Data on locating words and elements

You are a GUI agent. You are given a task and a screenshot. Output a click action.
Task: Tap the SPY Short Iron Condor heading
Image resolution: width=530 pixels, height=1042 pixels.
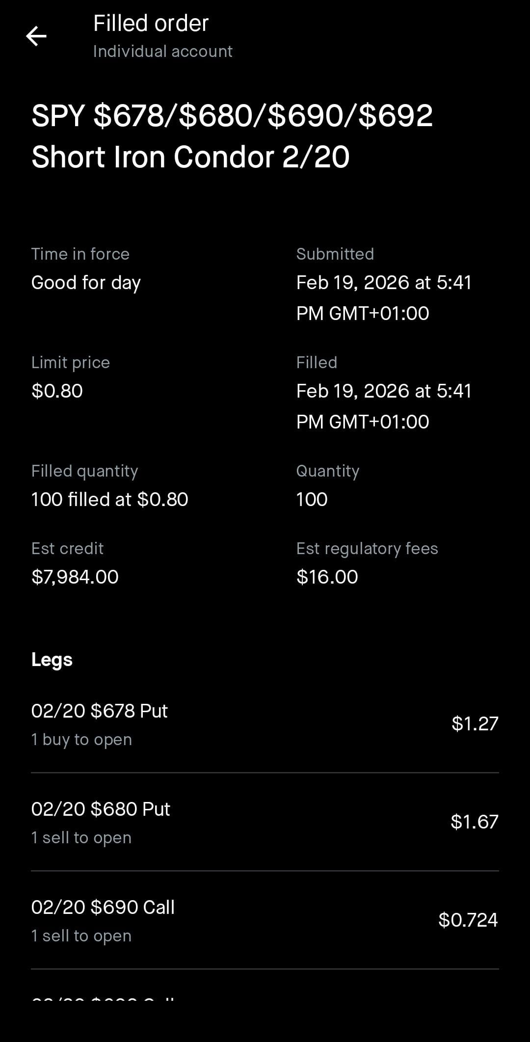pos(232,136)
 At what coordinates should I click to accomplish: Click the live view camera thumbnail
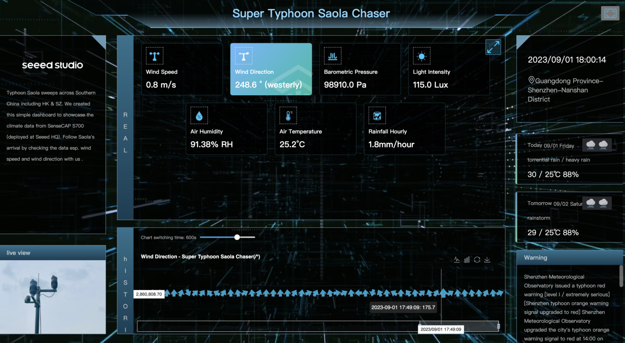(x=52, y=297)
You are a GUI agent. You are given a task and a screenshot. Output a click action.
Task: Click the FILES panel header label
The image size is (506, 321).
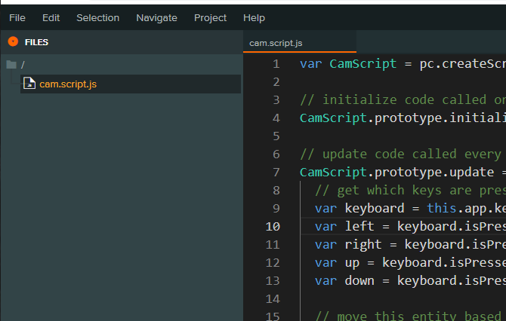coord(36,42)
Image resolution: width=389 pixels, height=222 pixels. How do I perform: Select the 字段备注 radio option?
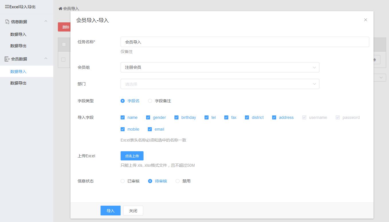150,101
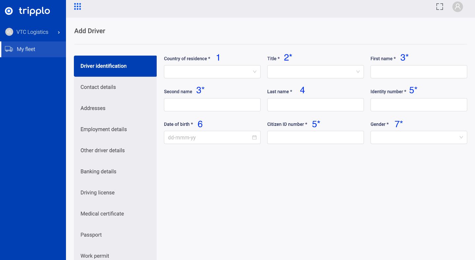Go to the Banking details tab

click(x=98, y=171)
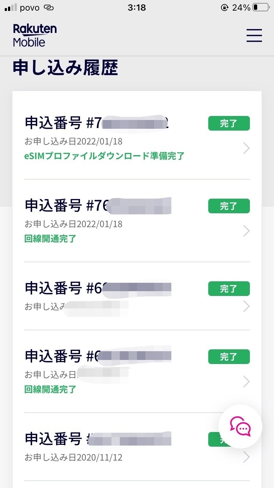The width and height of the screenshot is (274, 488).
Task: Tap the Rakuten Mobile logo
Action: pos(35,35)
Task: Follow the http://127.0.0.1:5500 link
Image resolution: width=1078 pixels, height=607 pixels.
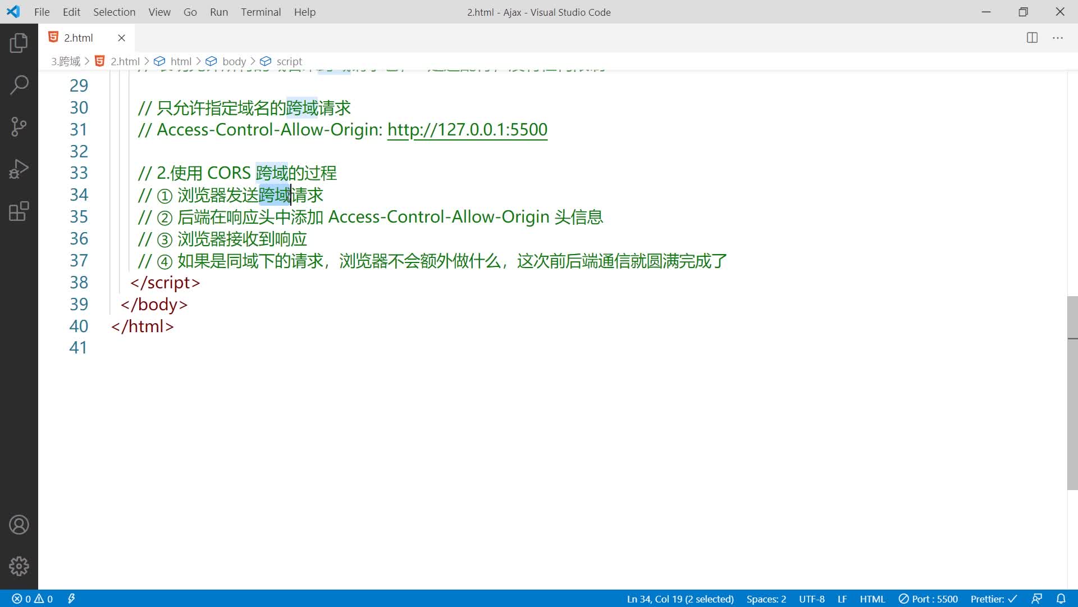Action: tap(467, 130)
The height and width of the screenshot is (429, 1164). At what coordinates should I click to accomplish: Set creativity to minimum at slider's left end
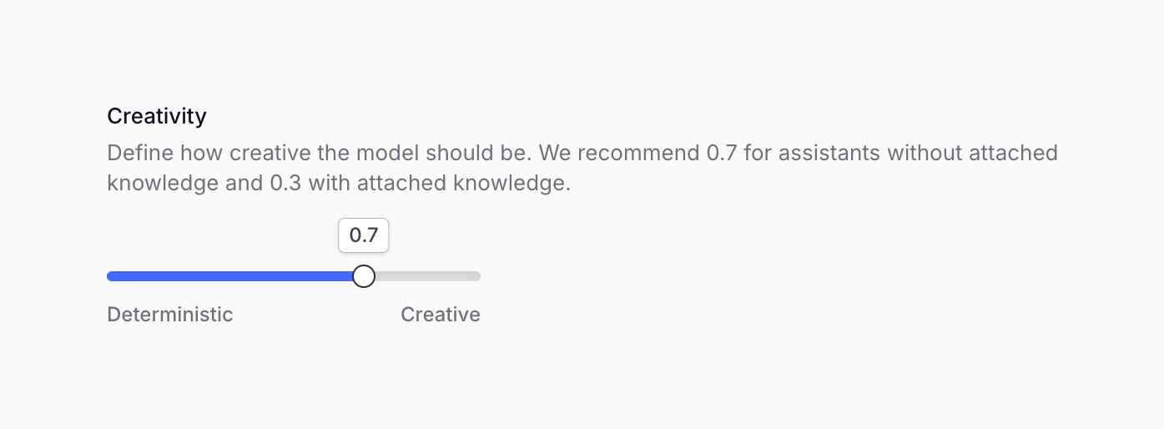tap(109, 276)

--

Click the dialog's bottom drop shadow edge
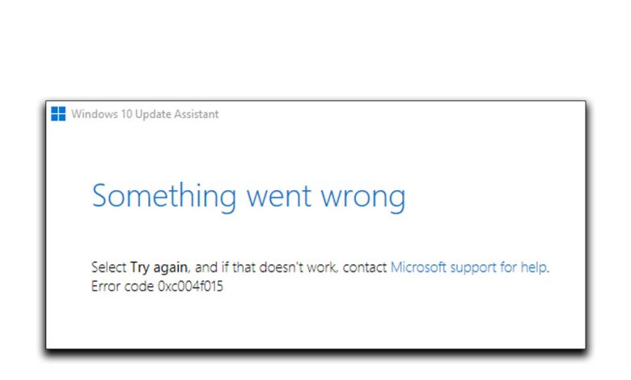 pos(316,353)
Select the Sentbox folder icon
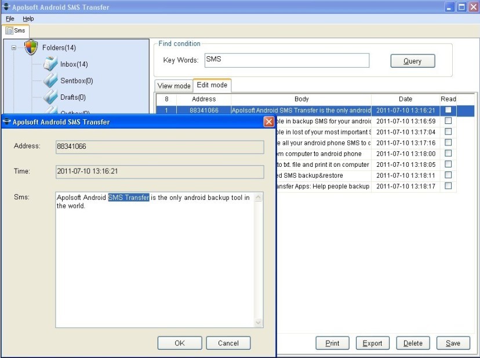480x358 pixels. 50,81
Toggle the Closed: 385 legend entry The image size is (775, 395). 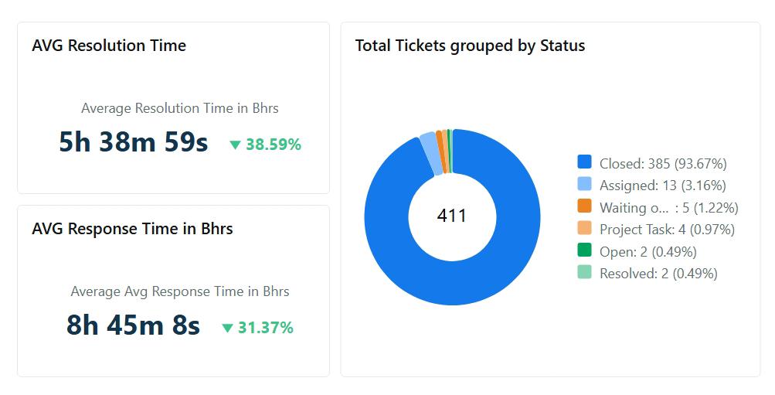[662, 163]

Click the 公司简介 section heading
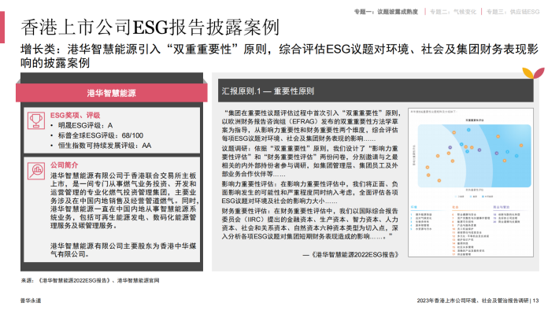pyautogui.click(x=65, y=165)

= GOAL =
Reproduce the data above verbatim, from the line with "The height and" to the line with "tap(109, 276)", including both of those lines. Omit the pictures from your output.

= TASK OUTPUT =
The height and width of the screenshot is (429, 1164). At what coordinates should I click to accomplish: Set creativity to minimum at slider's left end
tap(109, 276)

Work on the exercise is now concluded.